• BRIEF: Write out the part of the depth-of-field text below from "So, if you pick" up to and including "need to choose!", word for word.

• PAGE EXTRACT:
────

Regarding depth of field, tim60 really said it all, and you sound like you know that greater f-stop values (smaller apertures) gives you more depth of field. Of course it's true that shallow depth of field can be very pretty, but sometimes you just WANT the whole range in focus, and the right way to go about it is exactly as you say: Highest f-value and a tripod to compensate for the slower shutter speed.

To offer a totally non-technical point of view, if you want a person in the foreground and a landscape behind the person to both be in focus, picking your 50mm and stepping back will give you better results than picking your 28mm and stepping closer. If you have something even longer than 50mm, you can benefit from using this and stepping a bit further away. Also, in this example, be sure to focus on the person, not the landscape: You get a greater range in focus _behind_ your focus plane than in front of it.

So, if you pick your longest lens, pick the highest f-value, use a tripod and focus on the front object that you want to be in focus, you have done your best. Of course, if your shutter time is slow, the tripod will only keep your camera still and not your motive, so if there is a person in the picture you need to get them to stand still!

Your old point-and-shoot only had very small apertures available, so shallow depth of field was not an option - and therefore not something you had to think about. Now you get the choice of a wide or shallow DOF, so now you need to choose!

────

• DATA SHOWN:
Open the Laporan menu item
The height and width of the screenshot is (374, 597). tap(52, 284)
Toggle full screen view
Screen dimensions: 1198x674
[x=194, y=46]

────

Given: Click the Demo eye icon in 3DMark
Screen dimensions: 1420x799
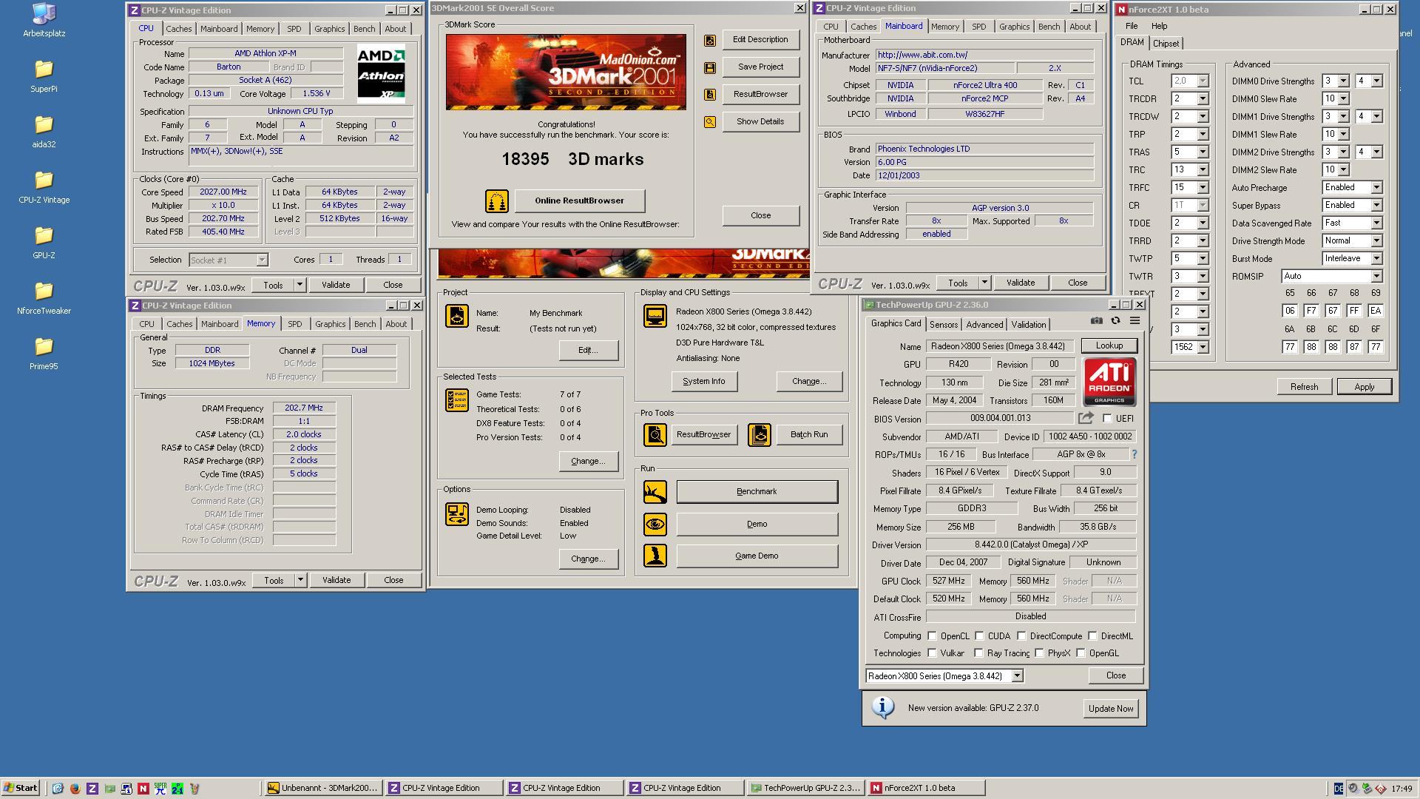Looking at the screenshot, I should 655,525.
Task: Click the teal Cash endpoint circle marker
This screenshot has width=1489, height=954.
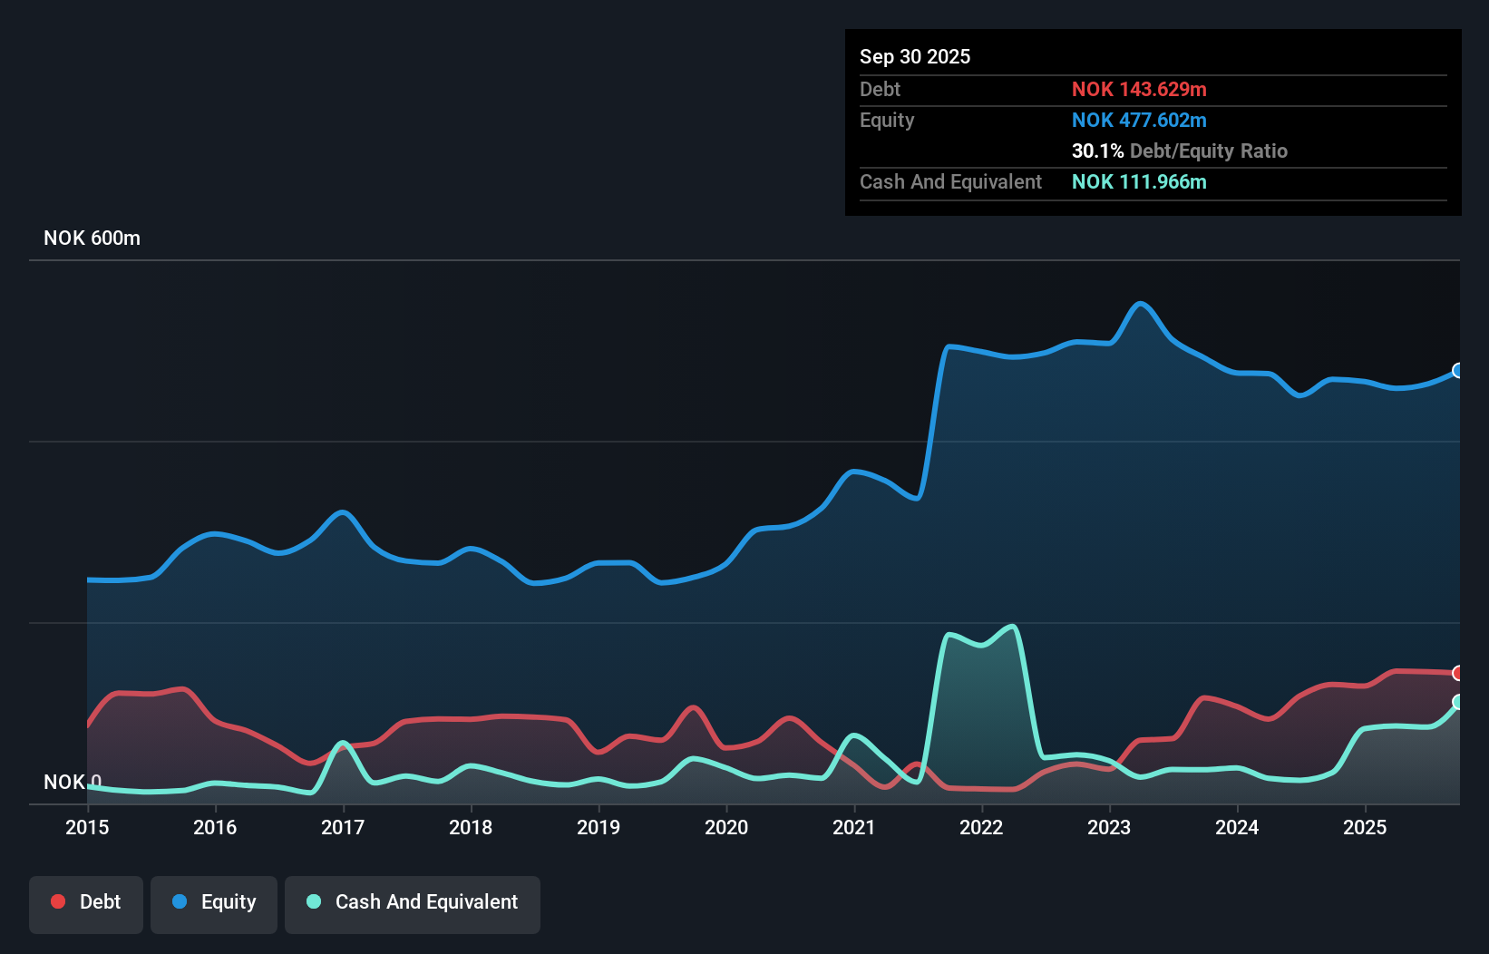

────

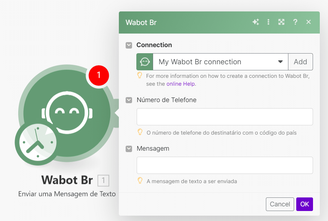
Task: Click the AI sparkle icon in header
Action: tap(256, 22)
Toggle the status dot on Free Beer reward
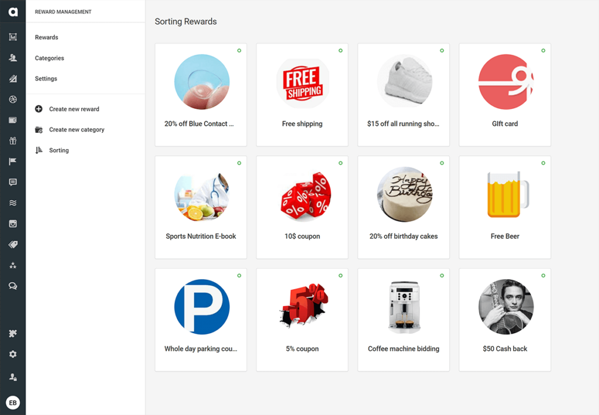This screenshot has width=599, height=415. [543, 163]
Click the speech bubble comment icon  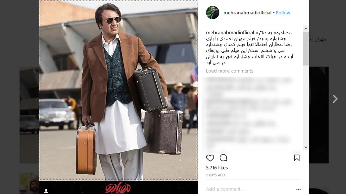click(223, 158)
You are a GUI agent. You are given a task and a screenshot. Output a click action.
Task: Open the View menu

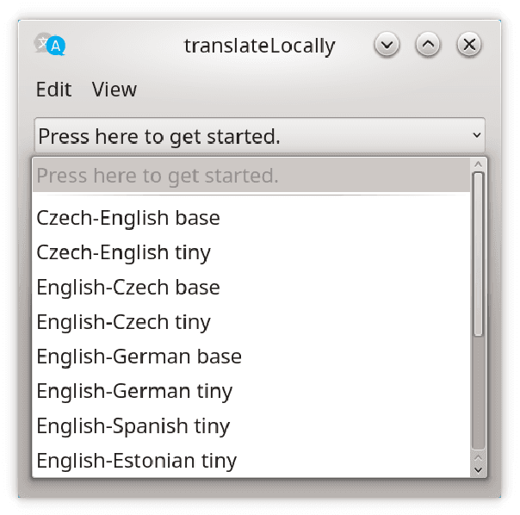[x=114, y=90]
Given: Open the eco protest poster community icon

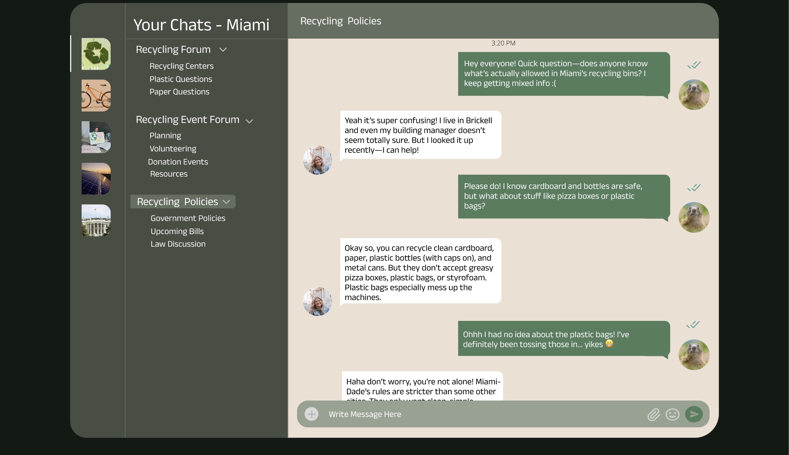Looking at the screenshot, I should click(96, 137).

────

• THE COMPLETED TASK:
So, if you pick your longest lens, pick the highest f-value, use a tripod and focus on the front object that you want to be in focus, you have done your best. Of course, if your shutter time is slow, the tripod will only keep your camera still and not your motive, so if there is a person in the picture you need to get them to stand still!

Your old point-and-shoot only had very small apertures available, so shallow depth of field was not an option - and therefore not something you had to think about. Now you get the choice of a wide or shallow DOF, so now you need to choose!